▸ **Brief**: Nothing but the lines from the one containing "CA Privacy Rights (46, 2410)" through the last line of the records below should be written out, each exactly as it stands.

▸ **Stored data**:
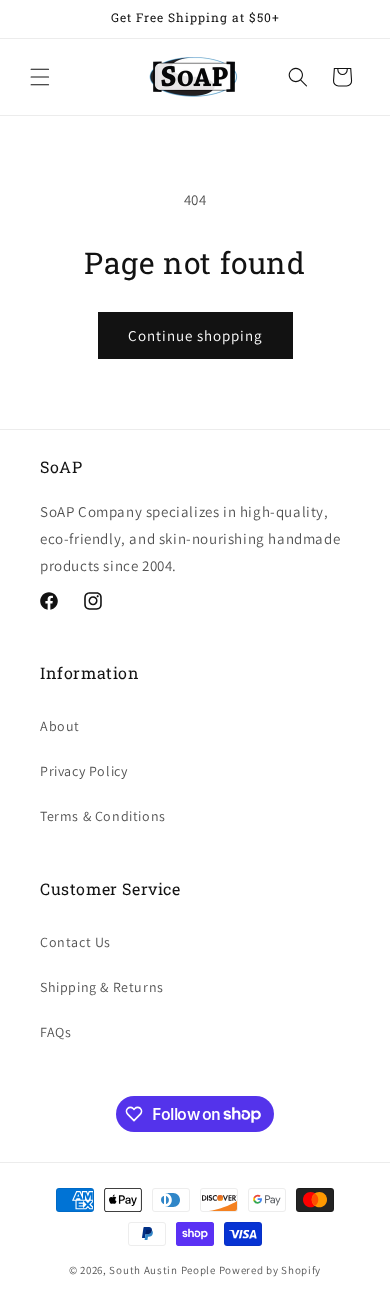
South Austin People (162, 1270)
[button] (40, 77)
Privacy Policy (83, 771)
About (60, 726)
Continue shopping (195, 335)
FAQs (55, 1032)
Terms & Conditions (103, 816)
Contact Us (75, 942)
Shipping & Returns (102, 987)
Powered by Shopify (270, 1270)
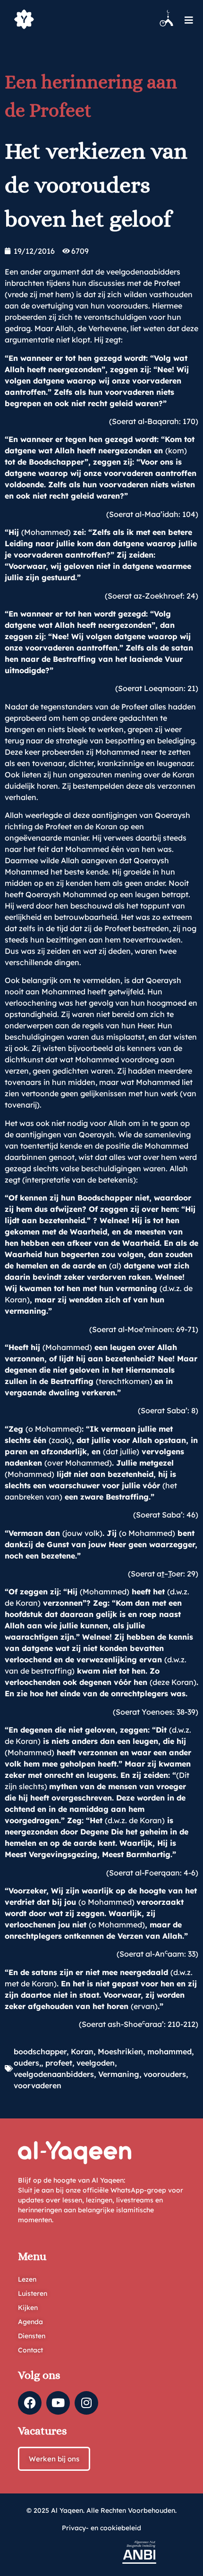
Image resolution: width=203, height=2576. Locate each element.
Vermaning (118, 2074)
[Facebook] (30, 2403)
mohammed (169, 2051)
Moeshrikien (120, 2051)
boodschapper (40, 2051)
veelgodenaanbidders (54, 2074)
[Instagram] (86, 2403)
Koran (82, 2051)
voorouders (165, 2074)
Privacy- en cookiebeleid (101, 2528)
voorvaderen (37, 2085)
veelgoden (95, 2062)
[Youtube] (58, 2403)
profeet (58, 2062)
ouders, (27, 2062)
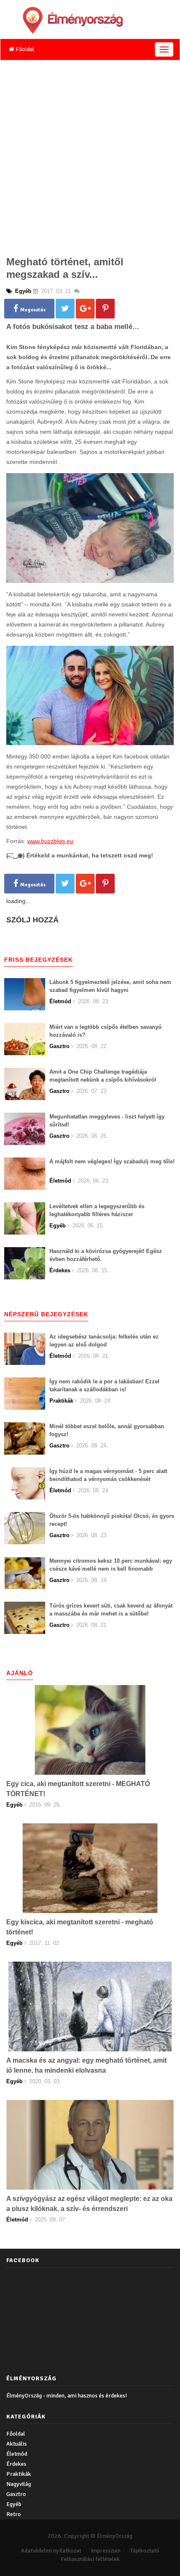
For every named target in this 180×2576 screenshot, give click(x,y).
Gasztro (16, 2494)
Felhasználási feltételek (90, 2559)
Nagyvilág (18, 2484)
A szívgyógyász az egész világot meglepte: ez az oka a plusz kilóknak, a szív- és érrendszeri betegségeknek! (89, 2208)
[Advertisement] (90, 155)
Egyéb (13, 2504)
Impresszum (106, 2550)
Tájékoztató (144, 2550)
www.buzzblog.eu (50, 841)
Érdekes (16, 2463)
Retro (13, 2514)
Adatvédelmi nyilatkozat (51, 2550)
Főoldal (24, 49)
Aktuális (16, 2443)
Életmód (16, 2453)
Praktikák (18, 2474)
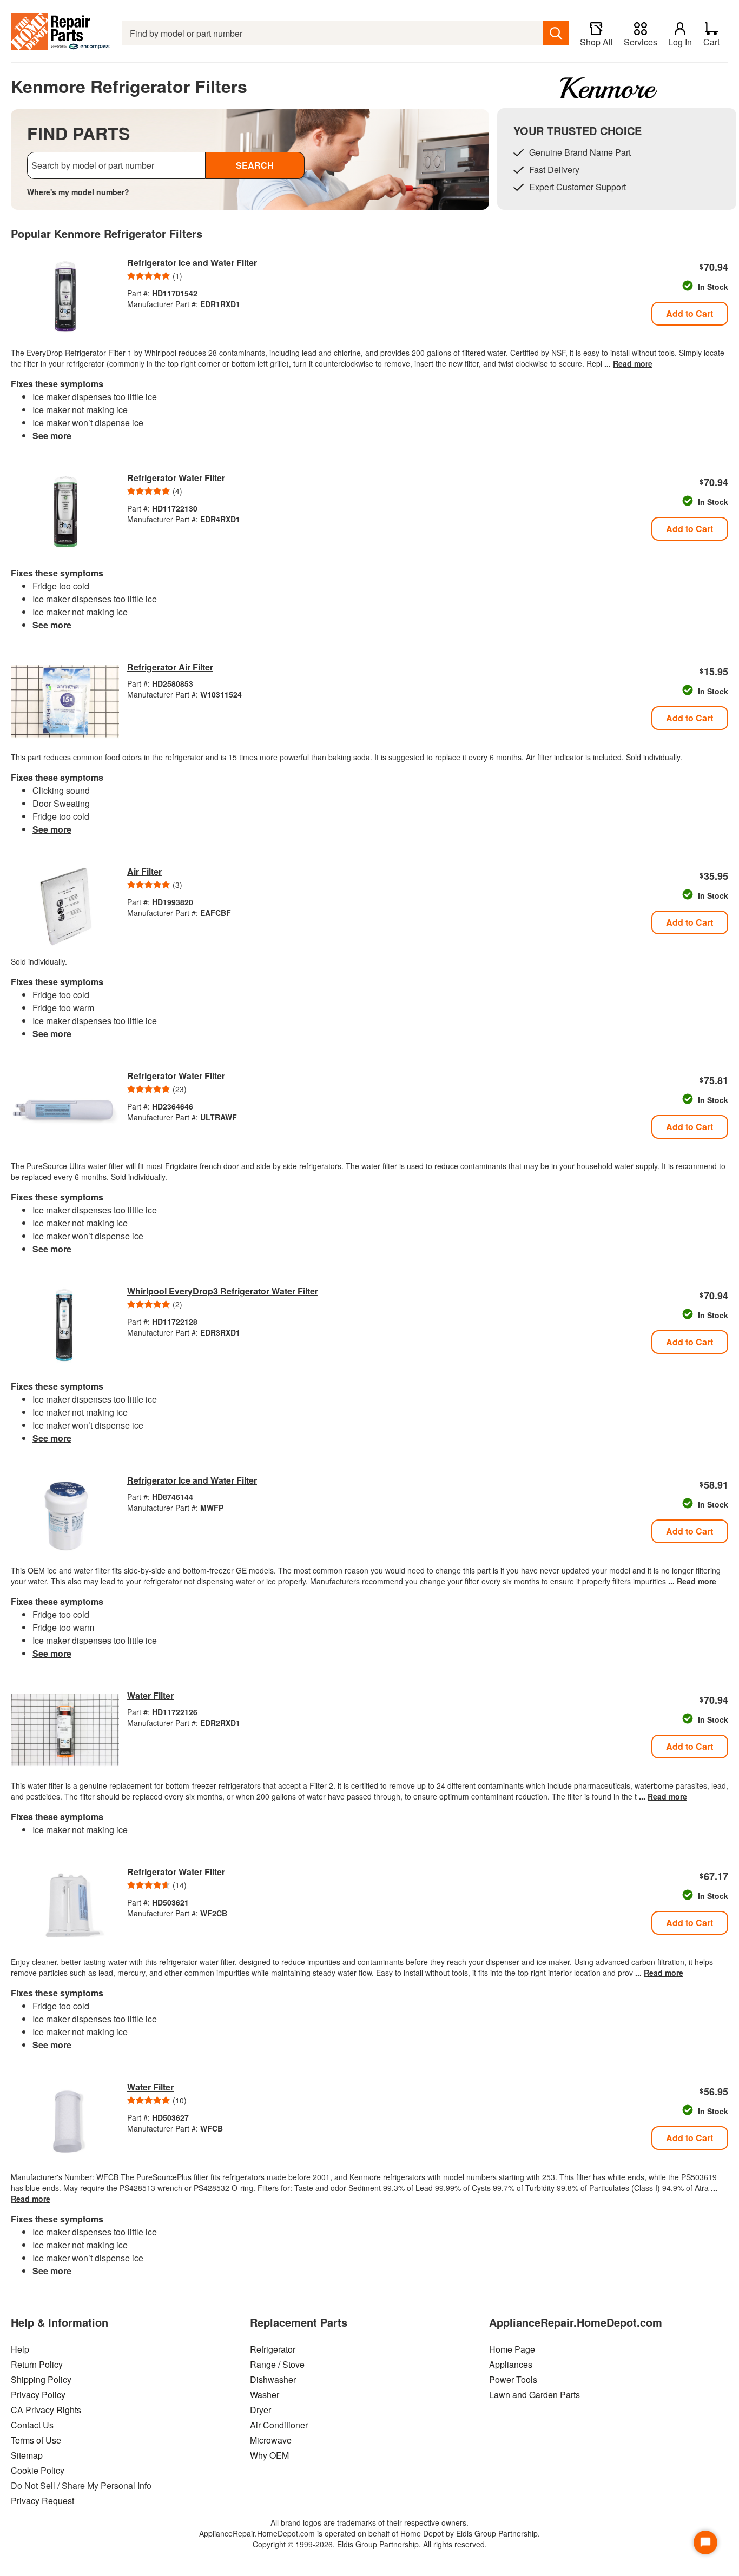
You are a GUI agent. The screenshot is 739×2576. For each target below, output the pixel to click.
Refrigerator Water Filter (176, 478)
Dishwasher (273, 2379)
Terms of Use (36, 2440)
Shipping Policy (41, 2379)
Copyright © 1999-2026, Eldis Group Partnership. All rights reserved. (370, 2544)
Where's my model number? (78, 192)
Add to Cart (689, 313)
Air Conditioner (279, 2425)
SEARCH (255, 165)
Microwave (271, 2440)
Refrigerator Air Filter (170, 667)
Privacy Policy (38, 2394)
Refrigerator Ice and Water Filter (192, 262)
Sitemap (27, 2455)
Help (20, 2349)
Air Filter (144, 871)
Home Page (512, 2349)
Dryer (260, 2410)
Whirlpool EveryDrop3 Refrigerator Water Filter (222, 1291)
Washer (264, 2394)
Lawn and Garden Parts (534, 2394)
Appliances (510, 2364)
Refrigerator (272, 2349)
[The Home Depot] (61, 33)
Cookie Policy (37, 2470)
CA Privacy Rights (46, 2410)
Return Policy (37, 2364)
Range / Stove (277, 2364)
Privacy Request (42, 2500)
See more (51, 435)
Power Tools (513, 2379)
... (628, 363)
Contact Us (32, 2425)
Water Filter (150, 1695)
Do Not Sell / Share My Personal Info (81, 2485)
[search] (556, 33)
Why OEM (269, 2455)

▸ **Solution for this problem**:
CA Privacy Rights (46, 2410)
Return Policy (37, 2364)
Range / Stove (277, 2364)
Privacy Request (42, 2500)
See more (51, 435)
Power Tools (513, 2379)
... (628, 363)
Contact Us (32, 2425)
Water Filter (150, 1695)
Do Not Sell / Share My Personal Info (81, 2485)
[search] (556, 33)
Why OEM (269, 2455)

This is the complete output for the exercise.